A silicon nitride sintered body has attracted attention as a raw material having excellent thermal resistance, strength, and hardness and, for example, has been used as a component for an engine.

In recent years, an electric car or the like uses a power module converting and controlling electrical power with high efficiency. A power module needs an insulation substrate having a high thermal conductivity conducting heat generated from a semiconductor element efficiently and high mechanical characteristics withstanding a stress due to temperature cycling in addition to insulation property. As a raw material of an insulation substrate, which satisfies such requirements, the inventors of the present application have previously disclosed a silicon nitride sintered body described in the following Patent Document 1.

CITATION LIST

Patent Literature

• • Patent Document 1: WO 2005/019133

SUMMARY

The silicon nitride sintered body according to an aspect of the present disclosure contains silicon nitride particles and yttrium silicon oxynitride particles and has a porosity of 14% or less.

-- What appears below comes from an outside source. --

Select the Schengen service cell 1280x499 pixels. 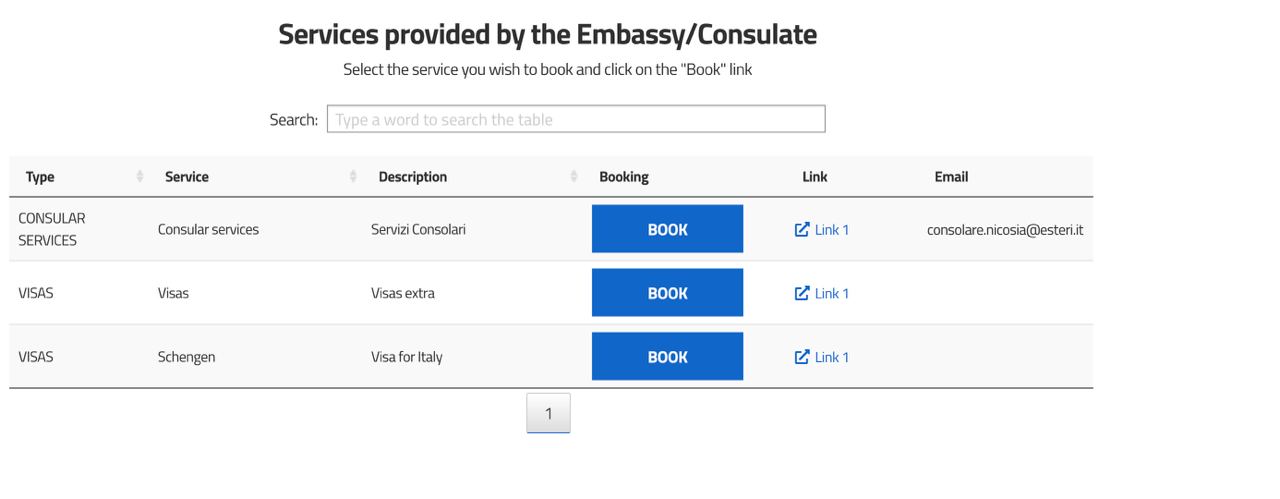point(186,357)
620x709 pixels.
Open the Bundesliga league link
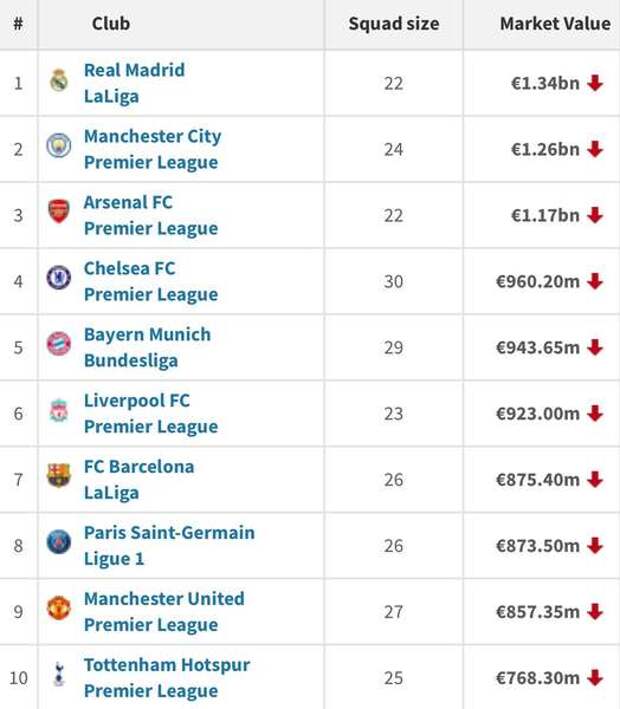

DESCRIPTION OF EMBODIMENTS

Modes (hereinafter referred to as “embodiments”) for implementing a silicon nitride sintered body according to the present disclosure will be described in detail below with reference to the accompanying drawings.

In recent years, for example, an operating temperature of a power module used in an electric car tends to be higher to achieve high efficiency and energy saving. Accordingly, demands exist for a silicon nitride sintered body enabling stable use in an environment at a higher temperature.

The silicon nitride sintered body according to an embodiment contains silicon nitride particles and yttrium silicon oxynitride particles, and has a porosity of 14% or less. The silicon nitride sintered body is further suitable for use in a high temperature environment. Specifically, the silicon nitride sintered body according to an embodiment can maintain a high coefficient of thermal conductivity even in a high temperature environment (e.g., approximately from 100 to 200° C.). That is, the silicon nitride sintered body according to an embodiment is suitable for use in a high temperature environment because heat dissipation performance as well as high thermal conductivity can be maintained in a high temperature environment.

The silicon nitride sintered body according to an embodiment may contain at least one selected from the group consisting of Y₆Si₁₁N₂₀O particles (hereinafter, referred to as “phase A”), YSi₃O₃N₄ particles (hereinafter, referred to as “phase B”), Y₄Si₂O₇N₂ particles (hereinafter, referred to as “phase C”), and Y₂Si₃O₃N₄ particles (hereinafter, referred to as “phase D”) as the yttrium silicon oxynitride particles.

The silicon nitride sintered body according to an embodiment may contain two selected from the group consisting of the phase A, the phase B, the phase C, and the phase D as the yttrium silicon oxynitride particles. Specifically, the silicon nitride sintered body according to an embodiment may contain two, which are the phase A and the phase B. The silicon nitride sintered body according to an embodiment may contain two, which are the phase C and the phase D.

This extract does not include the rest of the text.